There will always be those DC plan members who fall into default options and negatively impact their retirement. DC structures need to be altered?

Ever since the migration of Canadian retirement plans from defined benefit designs to defined contribution(DC) designs began, the DC industry has been diligently working at educating plan members on how to make sound investment decisions for their retirement savings. However, the evidence suggests the efforts of DC recordkeepers, investment managers, consultants and plan sponsors have not been wholly successful. The vast majority of participants in Aon Consulting’s DC plan sponsor forums felt that education programs were not working to their satisfaction.

This sentiment is reinforced by a recent survey of Canadian DC plans by Sun Life Financial which found that, on average, 44% of DC plan members are 100% invested in their default fund. For a large proportion of these individuals, the default fund is a low-volatility, low-return vehicle such as a money market fund or a GIC. Even among the DC plan members making investment choices, there is evidence that many make inappropriate or illogical choices as a result of lack of understanding.

As an industry, we must face the fact that no matter how much investment information or education we offer, there will always be a large proportion of DC plan members who will never read or understand it. If overwhelmed by the information, they will simply disengage and fall into the default option or make uninformed choices, with a potentially disastrous effect on their future retirement income. We must design DC plan investment structures to address this reality. Assuming the primary purpose of the plan is retirement savings, the following investment structure principles should be considered.

Make the default fund a reasonable vehicle for long-term savings – This would mean a fund with a significant equity component. A balanced fund is reasonable.

A lifecycle fund, in which the member’s asset mix evolves as they approach retirement, is better. Money market funds and GICs are sometimes selected as defaults due to sponsor concerns about members losing money from a sponsor-imposed investment decision. However, these vehicles are not appropriate for long-term savings. Even plan members approaching retirement have investment time horizons far longer than those to which money market funds or GICs are suited. With the uncertain evolution of case law in this area, sponsors should also be concerned about this lack of suitability and the extent to which it could damage adequacy of benefits at retirement.

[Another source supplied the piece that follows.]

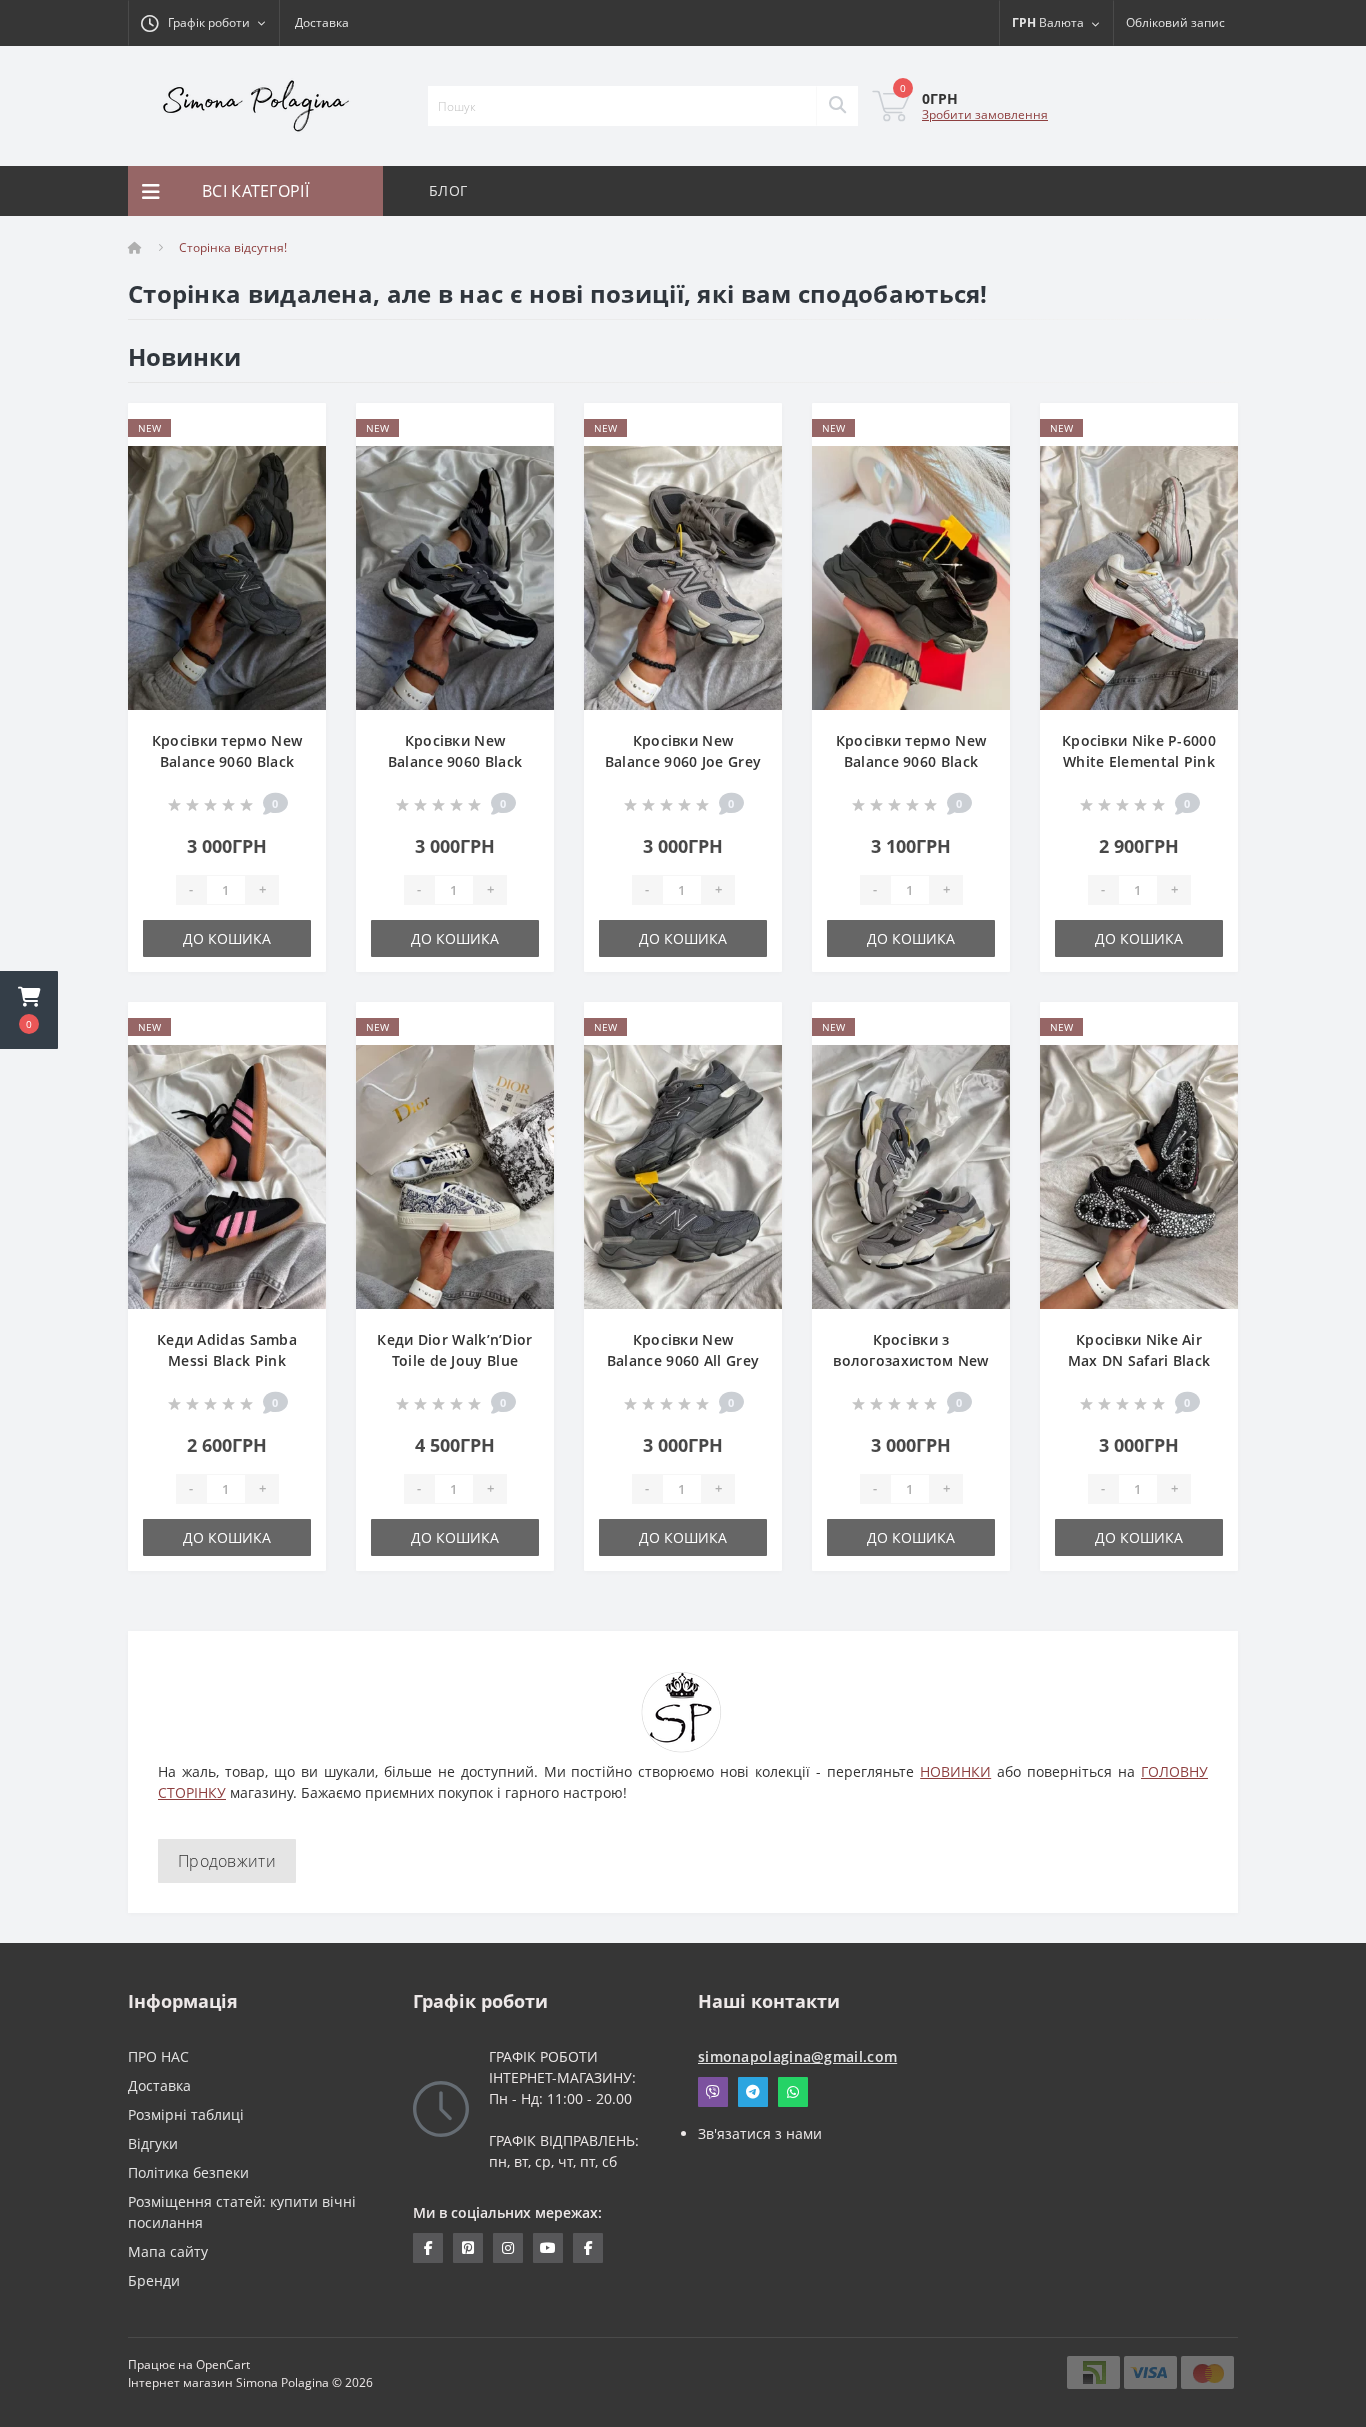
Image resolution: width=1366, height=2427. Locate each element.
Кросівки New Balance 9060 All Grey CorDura (683, 1360)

Create a two-pronged investment structure offering both traditional funds and lifecycle funds – Early in any plan enrolment or investment decision-making materials, plan members would be asked a simple question: Would you prefer to learn about investments and build your own customized portfolio, or would you prefer to provide some basic information about yourself and be directed to a portfolio that is reasonable for your circumstances?

Members selecting the first approach would be directed towards a range of traditional investment funds and provided with education materials to aid them with their choice; members selecting the second approach would be directed towards a lifecycle fund or range of asset allocation funds with very little—if any—investment education required. Under this structure, the needs of two diverse groups of plan members can be addressed by providing flexibility on the one hand, simplicity on the other, and an easy way to choose between them.

By not trying to force every DC plan member to learn about investments and by making it easier for members to find their way—either actively or by default—into reasonable portfolios for their long-term retirement savings, we should be able to improve the appropriateness of the average member’s portfolio. The result should be fewer plan members reaching retirement age without enough money to retire.

Damon Williams is a senior vice-president at Aon Consulting in Vancouver and chair of Aon’s Global Investment Consulting Practice Council.